-- Exercise description --
Copy out the lines below without changes, starting at the line that contains "You are a GUI" and going through the end of the records. Omit the pictures from your answer.
===== Information supplied =====
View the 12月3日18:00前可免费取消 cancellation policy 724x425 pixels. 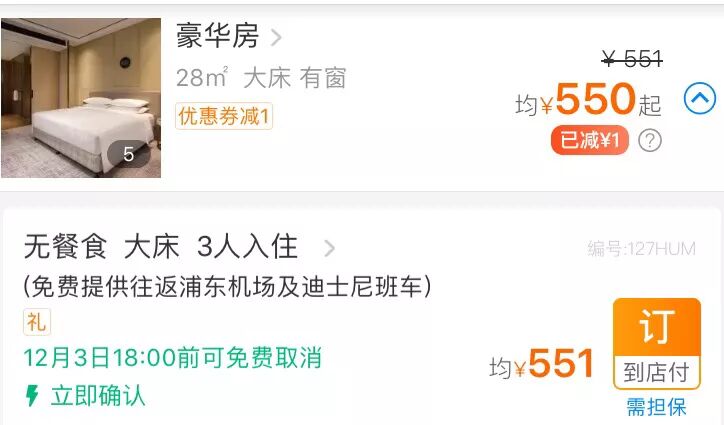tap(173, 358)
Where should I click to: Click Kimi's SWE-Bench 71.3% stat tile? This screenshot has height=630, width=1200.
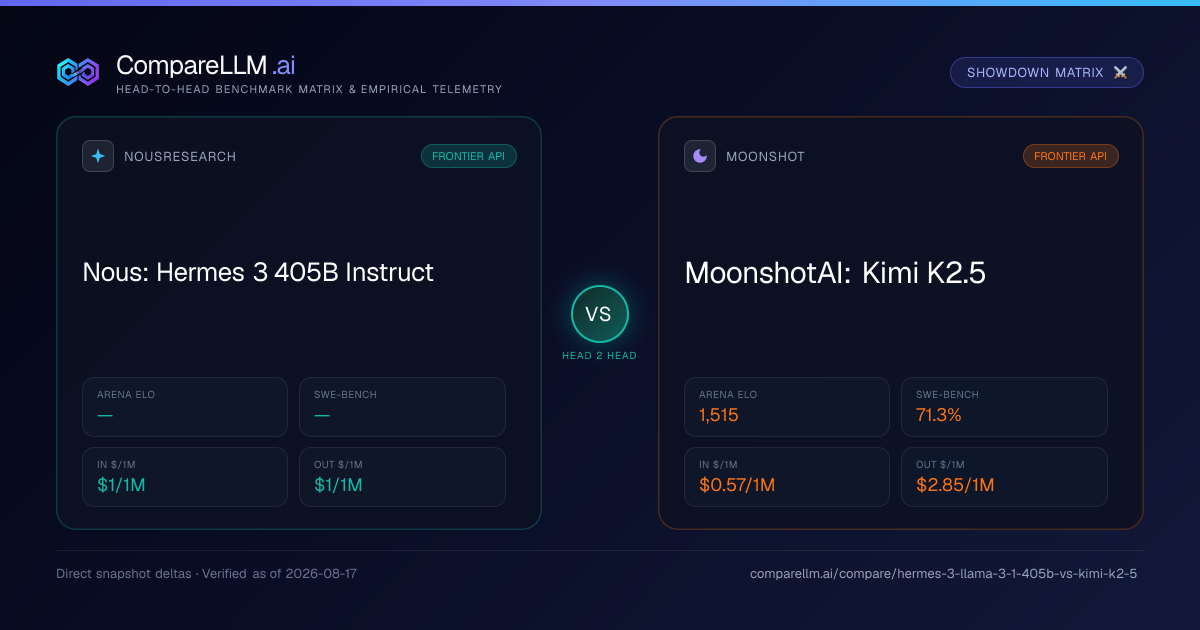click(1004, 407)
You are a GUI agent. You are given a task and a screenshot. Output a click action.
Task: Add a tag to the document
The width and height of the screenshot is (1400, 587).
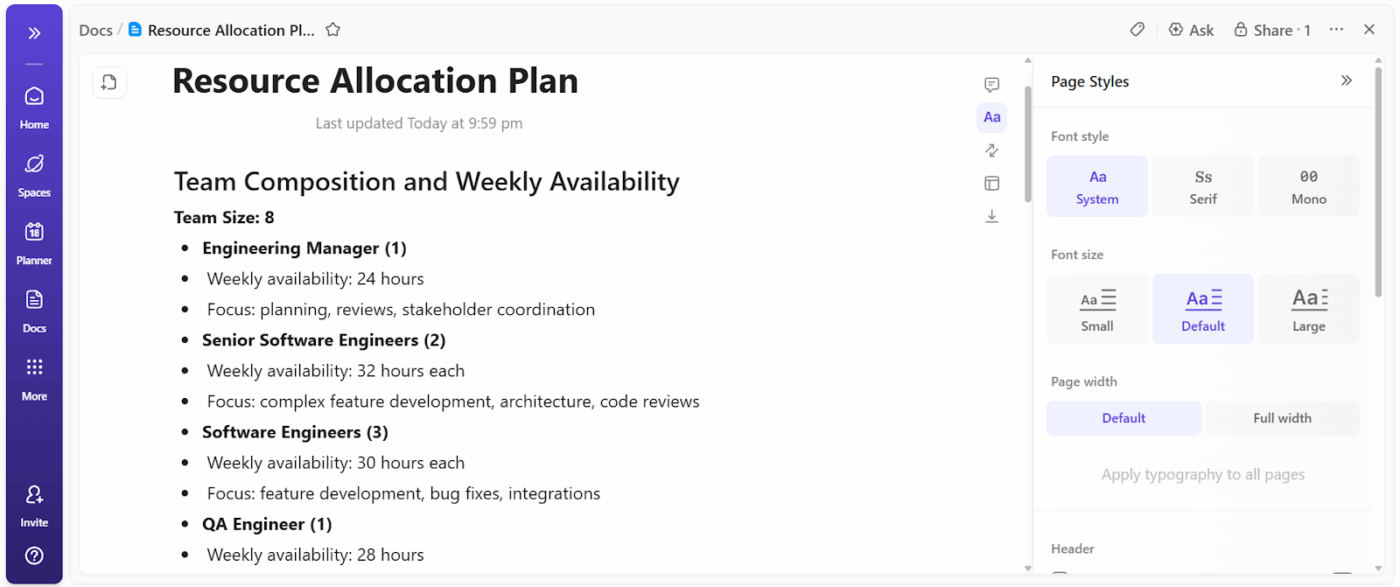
=====
-- Solution --
You are a GUI agent. You are given a task and a screenshot. Output a click action.
Task: Add a tag to the document
The width and height of the screenshot is (1400, 587).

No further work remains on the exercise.